- Göç Araştırmaları Vakfı -
- 14 Şubat 2025
Münih’te onlarca kişinin yaralanmasına neden olan saldırıyı gerçekleştiren failin kimliği ve motivasyonu üzerine soruşturma sürerken, olay Almanya’da göç politikalarına dair siyasi tartışmaları yeniden alevlendirdi. Almanya’nın Münih kentinde 13 Şubat Perşembe günü Verdi sendikasına bağlı çalışanların kamuda daha iyi ücret talebiyle Seidlstraße caddesinde yürüyüş yaptığı sırada bir aracın kalabalığa dalması sonucu en az 30 kişi yaralanmış, saldırıyı gerçekleştiren Farhad N. isimli sürücü gözaltına alınmıştı.

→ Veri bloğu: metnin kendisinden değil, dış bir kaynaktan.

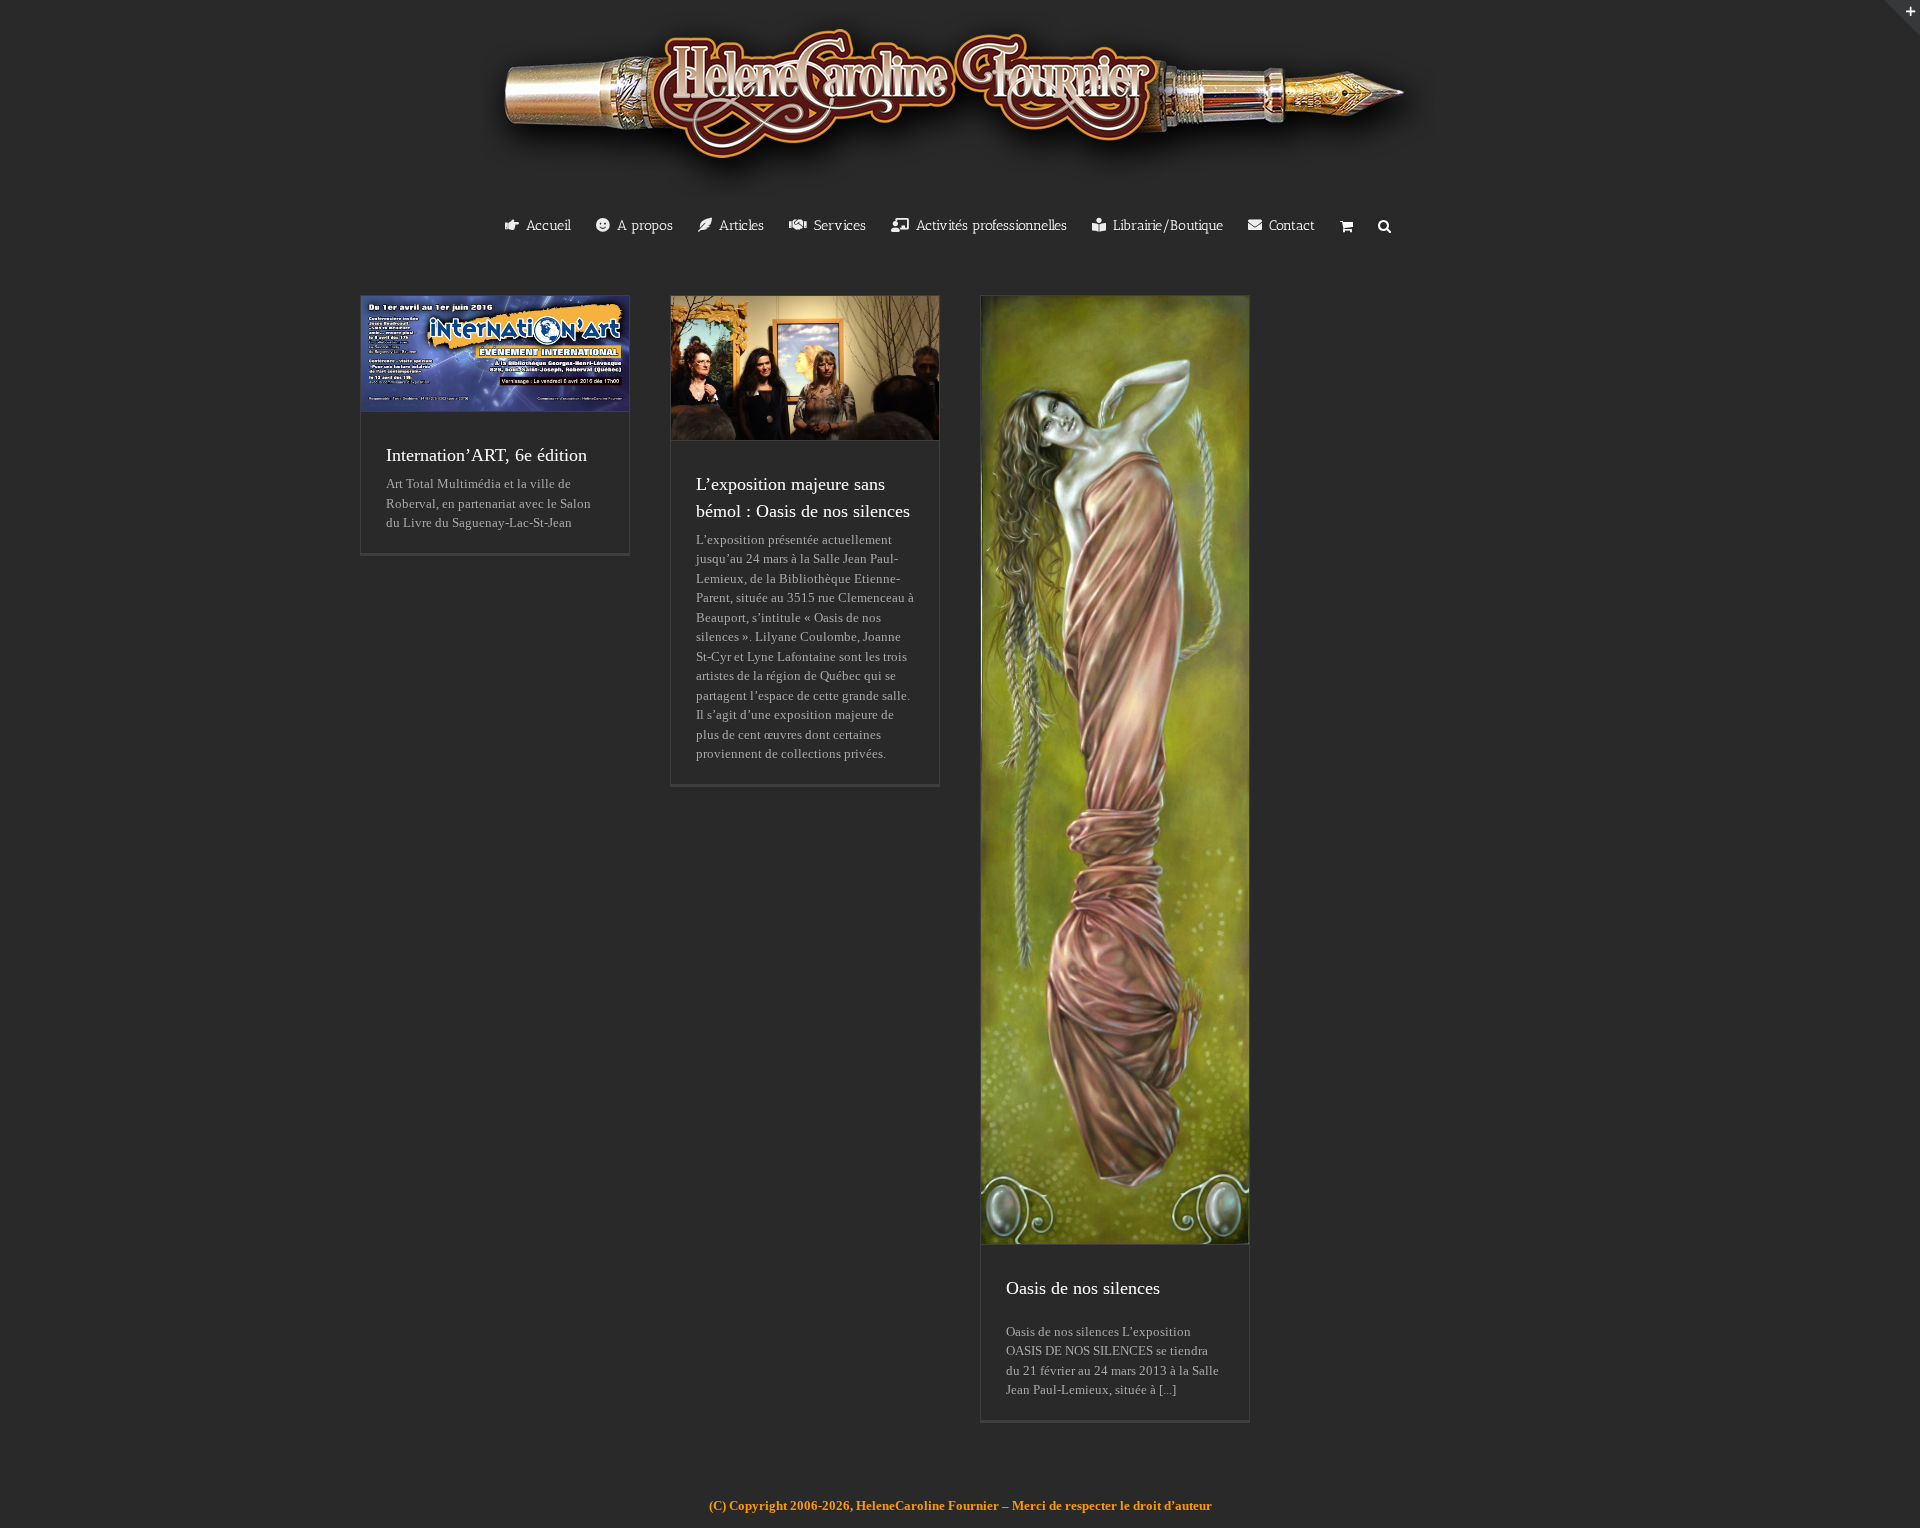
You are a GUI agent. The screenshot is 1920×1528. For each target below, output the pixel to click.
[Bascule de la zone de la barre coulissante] (1902, 18)
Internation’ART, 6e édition (486, 455)
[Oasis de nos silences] (1115, 770)
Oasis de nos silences (1083, 1288)
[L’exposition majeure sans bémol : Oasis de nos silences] (805, 368)
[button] (1384, 224)
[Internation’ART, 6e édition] (495, 353)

Münih Emniyet Müdür Yardımcısı Christian Huber, saldırının nasıl gerçekleştiğiyle ilgili olarak yaptığı ilk açıklamada 13 Şubat Perşembe sabahı saat 10.30 civarında 24 yaşındaki Farhad N.’nin aracıyla gösteri yürüyüşünü takip ettiğini, yürüyüş grubunu koruyan polis aracını solladığını ve hızlanarak yürüyüş konvoyunun sonundaki insanlara çarptığını belirtti. Polis, ateş açarak saldırganı göz altına alırken, şüphelinin 14 Şubat Cuma günü soruşturma hakiminin karşısına çıkarılacağı aktarılmıştı.

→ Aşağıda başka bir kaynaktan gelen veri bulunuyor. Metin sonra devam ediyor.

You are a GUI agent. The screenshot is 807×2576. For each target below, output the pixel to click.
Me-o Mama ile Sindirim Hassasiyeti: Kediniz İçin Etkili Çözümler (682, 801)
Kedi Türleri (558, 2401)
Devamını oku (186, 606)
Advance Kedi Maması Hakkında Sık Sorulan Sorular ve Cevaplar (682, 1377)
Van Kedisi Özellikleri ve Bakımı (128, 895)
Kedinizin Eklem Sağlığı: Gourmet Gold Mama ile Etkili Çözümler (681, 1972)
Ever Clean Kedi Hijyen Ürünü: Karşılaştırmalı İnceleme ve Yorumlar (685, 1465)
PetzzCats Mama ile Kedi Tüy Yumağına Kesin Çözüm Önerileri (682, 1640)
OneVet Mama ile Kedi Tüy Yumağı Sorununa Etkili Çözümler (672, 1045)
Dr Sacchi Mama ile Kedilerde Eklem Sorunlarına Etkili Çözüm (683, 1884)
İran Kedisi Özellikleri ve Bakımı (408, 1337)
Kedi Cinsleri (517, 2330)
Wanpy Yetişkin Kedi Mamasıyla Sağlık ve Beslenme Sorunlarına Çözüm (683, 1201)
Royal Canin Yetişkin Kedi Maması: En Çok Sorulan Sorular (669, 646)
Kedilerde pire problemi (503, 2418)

Dün akşam saatlerinde saldırganla ilgili ortaya çıkan yeni bilgilerden hareketle açıklama yapan Eyalet İçişleri Bakanı Herrmann, Farhad N. adlı şüphelinin Almanya’da geçerli bir oturum ve çalışma izni olduğunu açıklayarak, “Bugüne kadar, elimizdeki bilgilere göre, saldırganın oturumu tamamen yasaldı.” dedi. İçişleri Bakanı’nın verdiği bilgilere göre, Afganistan asıllı saldırgan 2016’nın sonunda Almanya’ya refakatsiz bir çocuk mülteci olarak geldi. 2020’de sığınma başvurusu reddedildi ve ülkeyi terk etmesi gerektiği bildirildi. Ancak Münih Belediyesi, Nisan 2021’de kendisine önce “geçici oturum izni” (Duldung) verdi, ardından Ekim 2021’de resmi oturum izni çıkardı. Şüpheli Almanya’da eğitimini tamamladıktan sonra güvenlik sektöründe çalışmaya başladı.
İçişleri Bakanı Herrmann, olaydan birkaç saat sonra yaptığı açıklamada, söz konusu kişinin polis tarafından tanındığını ve hırsızlık ile uyuşturucu yasasına aykırı davranışları nedeniyle sabıkası olan bir sığınmacı olduğunu iddia etmişti. Ancak daha sonra bu açıklamalarını düzelten Bakan, birçok hırsızlık davasında güvenlik görevlisi olarak mahkemeye tanık olarak çıkmış olan saldırganın ilk etapta hırsızlıkla ilişkilendirilmesinin bir yanlış anlaşılmadan kaynaklandığını, zira şüphelinin söz konusu davalara sanık değil, tanık olarak müdahil olduğunu açıklamıştı.
Saldırıyla ilgili yürütülen soruşturmayı devralan Münih Başsavcılığı, olayın “İslamcı bir motivasyon” taşıdığına dair ilk bulguların mevcut olduğunu savundu. Başsavcı Gabriele Tilmann, 14 Şubat Cuma günü yaptığı açıklamada, Farhad N.’nin saldırı sonrası yakalanırken “Allahu Ekber” diye bağırdığını ve polis sorgusunda “bilerek insan kalabalığının içine sürdüğünü” kabul ettiğini söyledi. Başsavcı Tilmann’ın verdiği bilgilere göre saldırgan kendisini dindar olarak tanımlıyor ve düzenli olarak camiye gidiyor. Ancak şimdiye kadar yapılan soruşturmalarda, saldırganın herhangi bir “İslamcı örgüt” veya terör ağıyla bağlantısı olduğuna dair bir kanıt bulunamadığı aktarıldı.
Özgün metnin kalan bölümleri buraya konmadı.